▶ [TEXT TO READ]
Safia Elhillo was was a three-time member and former coach of the D.C. Youth Slam Poetry team.

Safia Elhillo was was a three-time member and former coach of the D.C. Youth Slam Poetry team.

A love letter to the diasporic communities she grew up in, Safia Elhillo’s debut young adult novel “Home is Not a Country” has been hailed as “nothing short of magic.”

Sudanese by way of D.C., Elhillo formerly coached the District’s youth slam poetry team. She joins us to talk about her latest work, and what it means to be caught between life in America and dreams of her homeland.

Produced by Julie Depenbrock

Guests

  • Safia Elhillo Poet and Author, "Home is Not a Country"; @mafiasafia

Transcript

  • 12:00:17

    KOJO NNAMDIYou're tuned in to The Kojo Nnamdi Show on WAMU 88.5, welcome. Later in the broadcast Composer Rob Kapilow joins us on Kojo For Kids, but first, a love letter to the diasporic community she grew up in, Safia Elhillo's debut young adult novel "Home is Not a Country" has been hailed as nothing short of magic. Sudanese by way of D.C., Elhillo formerly coached the District's youth slam poetry team. She joins us to talk about her laterst work and what it means to be caught between life in America and dreams of a homeland.

  • 12:00:51

    KOJO NNAMDISafia Elhillo is the award-winning author of "The January Children." Her first young adult novel written in verse is called, as we just mentioned, "Home is Not a Country." Safia, thank you so much for joining us.

  • 12:01:04

    SAFIA ELHILLOHi, Kojo. Thank you so much for having me.

  • 12:01:07

    NNAMDIAnd I should correct myself. It's Safia, not Sofia, Safia Elhillo, tell us about "Home is Not a Country." What made you want to write this novel?

▶ [INSTRUCTIONS FOR THE TASK]
Print the part of the page on Safia Elhillo's novel that begins at the words "KOJO NNAMDIYou're tuned" and stops after the words "for joining us.".

▶ [SUPPLIED DATA]
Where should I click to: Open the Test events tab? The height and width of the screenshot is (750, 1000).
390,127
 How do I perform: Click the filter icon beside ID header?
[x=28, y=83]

▶ [EXERCISE RESULT]
KOJO NNAMDIYou're tuned in to The Kojo Nnamdi Show on WAMU 88.5, welcome. Later in the broadcast Composer Rob Kapilow joins us on Kojo For Kids, but first, a love letter to the diasporic community she grew up in, Safia Elhillo's debut young adult novel "Home is Not a Country" has been hailed as nothing short of magic. Sudanese by way of D.C., Elhillo formerly coached the District's youth slam poetry team. She joins us to talk about her laterst work and what it means to be caught between life in America and dreams of a homeland.

  • 12:00:51

    KOJO NNAMDISafia Elhillo is the award-winning author of "The January Children." Her first young adult novel written in verse is called, as we just mentioned, "Home is Not a Country." Safia, thank you so much for joining us.